Of Food Supply Risks, Mad Cow’s Not High on List

By LAURAN NEERGAARD | April 27, 2012

If the mad cow found in California has you wondering about food safety, well, there are plenty of problems that pose serious risks to the food supply. But mad cow disease shouldn’t be high on the worry list.

Just in the past few months, Americans have been sickened by contaminated sprouts, raw milk and sushi. Thirty people died last year from bacteria-tainted cantaloupe. And when it comes to hamburger, a dangerous strain of E. coli that can lurk in ground beef sickens thousands of people every year.

“What we know is that 3,000 Americans die every year from preventable food-borne illnesses that are not linked” to mad cow disease, said Sarah Klein of the consumer advocacy group Center for Science in the Public Interest. “Things like E. coli, salmonella – that’s where we should be focusing our attention, outrage and policy.”

The comparable numbers for mad cow disease? Four sick cows ever discovered in the U.S., the one announced on Tuesday the first since 2006 – and no human version of the illness linked to eating U.S. beef.

“From simply a public health issue, I put it very, very low,” Cornell University food-safety expert Martin Wiedmann says of the level of concern about mad cow disease.

Maintaining confidence in exports fuels the nation’s monitoring of the beef supply as much as continuing safety concerns, he said.

Tuesday’s news came from that monitoring: Routine testing of a dead dairy cow from central California showed the animal had bovine spongiform encephalopathy, or BSE, a disease that gradually eats holes in the animal’s brain. U.S. health officials were adamant that there was no risk to the food supply – the cow never was destined for the meat market, and the World Health Organization says humans can’t be infected by drinking milk from animals with BSE.

The U.S. has been guarding against BSE for years, since a massive outbreak in Britain that not only decimated that country’s cattle but showed that eating BSE-contaminated meat could trigger a human version of the disease. A key part of the safety net: The animal tissues that can carry the BSE – including the brain and spinal cord – are removed from cattle before they’re processed for food.

In addition, the U.S. surveillance program tests brain tissue taken from about 40,000 dead cows a year for BSE. That testing is designed to target the animals most at risk, said Dr. Richard Breitmeyer, who heads the University of California, Davis, laboratory that initially discovered the latest case.

High-risk animals include those with symptoms of neurological disease; “downer” animals at slaughterhouses; animals that die at dairies or cattle ranches for unknown reasons; and cows older than 30 months like the one in question, because BSE occurs in older cows.

In other countries, BSE’s spread through herds was blamed on making cattle feed using recycled meat and bone meal from infected cows, so the U.S. has long banned feed containing such material. That was key to Tuesday’s announcement, too: USDA testing found the cow had a different form of the disease, so-called atypical BSE that means it didn’t come from feed – good news.

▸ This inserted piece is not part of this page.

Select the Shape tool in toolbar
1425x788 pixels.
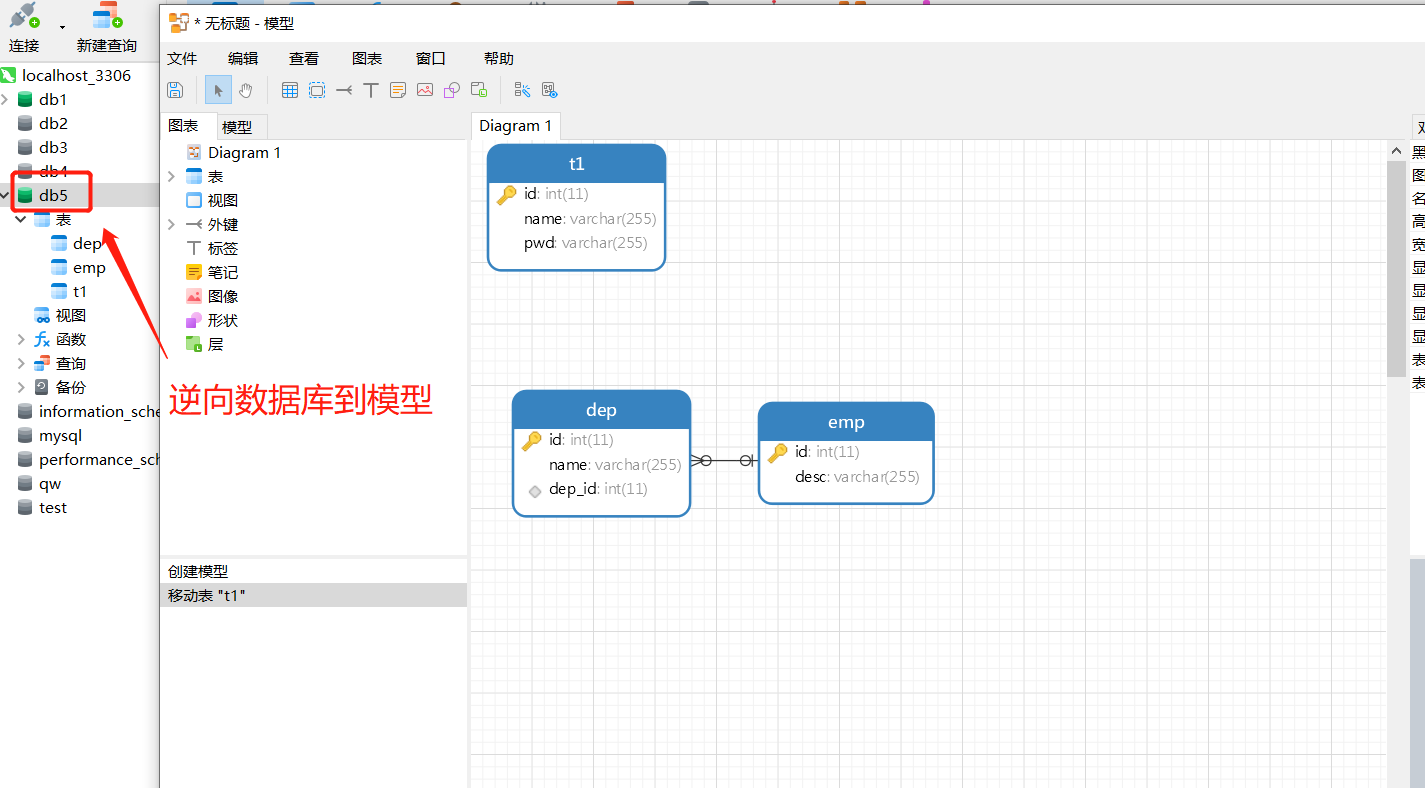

Instead, it was a sporadic disease – the cow developed it from a random mutation, something that scientists know happens occasionally. Somehow, a protein the body normally harbors folds into an abnormal shape called a prion, setting off a chain reaction of misfolds that eventually kills brain cells.

The last two cases found in the U.S. were atypical as well. Only 10 cases around the world have been found with atypical characteristics, according to Lyndsay Cole of USDA’s Animal and Plant Health Inspection Service.

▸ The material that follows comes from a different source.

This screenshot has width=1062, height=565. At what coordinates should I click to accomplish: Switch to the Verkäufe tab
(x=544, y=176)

“It’s very, very rare,” said Wiedmann, adding that some research suggests that this sporadic type would be even less easily transmitted to people through meat than traditional BSE.

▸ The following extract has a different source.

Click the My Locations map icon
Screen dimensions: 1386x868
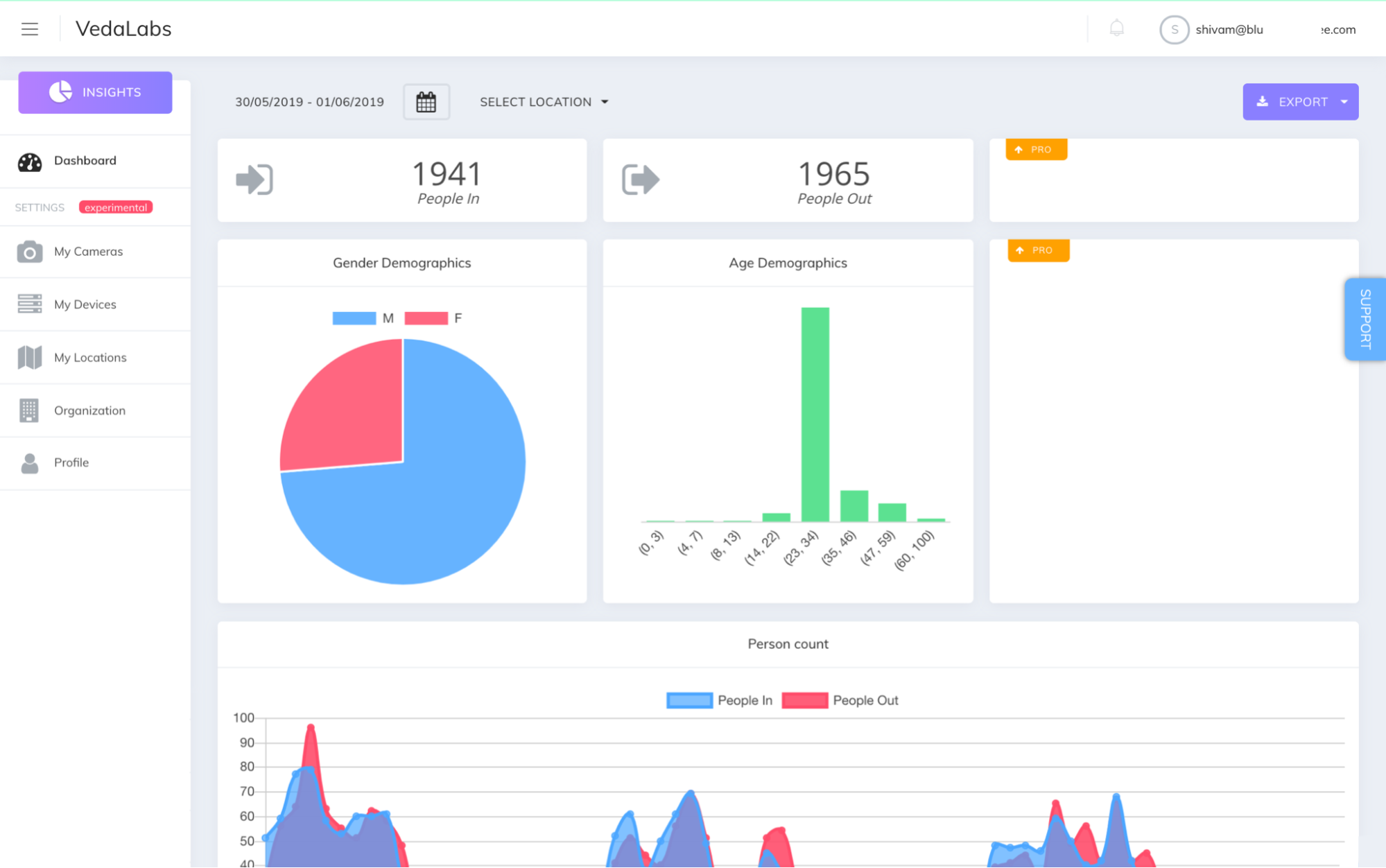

On Wednesday, a major South Korean retailer suspended sales of U.S. beef. But live cattle futures, which had dropped Tuesday, recovered as it became clearer that exports would not take a significant hit.

U.S. officials have shipped samples to laboratories in Canada and Britain to confirm that the cow had atypical BSE, and investigators will test other cows from the same herd as a precaution. Similar “spongiform” diseases affect other species: It’s called scrapie in sheep and chronic wasting disease in deer. There’s a human form completely unconnected to contaminated meat called classic Creutzfeldt-Jakob disease.

CSPI, the consumer group, points to other issues that advocates call more relevant for public health – such as stemming the food poisoning that the government estimates sickens 50 million people a year. For example, the government hasn’t finalized pending rules to improve the safety of produce, after a series of high-profile disease outbreaks.

On the animal side, CSPI’s Caroline Smith DeWaal said 12,000 to 13,000 samples of ground beef and beef trimmings are tested for E. coli every year. Last fall, the government did say it would expand some of that testing, to look not just for the most worrisome strain of E. coli but some additional strains that have begun causing outbreaks.

(Associated Press writers Tracie Cone in Fresno, Calif., and Sam Hananel in Washington contributed to this report.)